Shorter Master's' degrees, sanctions against Russia, and deficiencies in the Danish Armed Forces are among the top news stories in Denmark on Thursday.

Today in Denmark: A roundup of the news on Thursday

Denmark plans to shorten Master’s degrees to save money 

Next week, the government will present a plan to cut costs for some Master’s degree programmes by lopping off the second and final year, newspaper Politiken reports.

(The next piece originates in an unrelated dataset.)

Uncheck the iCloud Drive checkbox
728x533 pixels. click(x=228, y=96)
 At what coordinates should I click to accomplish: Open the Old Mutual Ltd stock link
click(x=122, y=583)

But both labour unions and industry representatives worry it risks turning out under-prepared graduates. 

The changes would affect half of all master’s students in Denmark, according to Politiken, and 70 percent of students in humanities and social sciences.The intent is to funnel the savings into “medium-term professional courses” including nursing, teaching, and social work.

“We are very concerned that university education will be degraded,” says Sara Vergo, chairman of the trade union Djøf, which represents students and workers in “social sciences, business and law.”  

READ MORE: How to save money as a student in Denmark

Denmark pushes for more sanctions against Russia 

Foreign minister Jeppe Kofod says he and his EU counterparts from other countries have agreed to further ramp up sanctions against Russia for its invasion of Ukraine. 

Likely targets are tightening restrictions against Russian oligarchs and imposing sanctions on Russian exports that are vital to the economy and military industry, Kofod tells newswire Ritzau. 

“These are sanctions that hit Putin’s regime and the people around him,” he added. 

The European Commission’s foreign affairs chief told Reuters that the new sanctions will be designed to target “more relevant sectors of the Russian economy and continue to target individuals responsible for the war of aggression against Ukraine.” 

The EU’s foreign ministers will convene again in mid-October to finalise the new sanctions package. 

READ MORE: 10 ways EU countries aim to cut energy bills and avoid blackouts this winter 

Tire-kicking reveals deficiencies in Danish Armed Forces 

On Wednesday, defence minister Morten Bødskov outlined the results of an investigation into the facilities and equipment of the Danish Armed Forces — and both have been found lacking. 

“We need billions of investment just to continue the current defence,” Bødskov said at a press conference. 

A correspondent for broadcaster DR wrote that the audit confirms what many in defence have reported for years — mouldy barracks and “hopelessly old IT equipment.”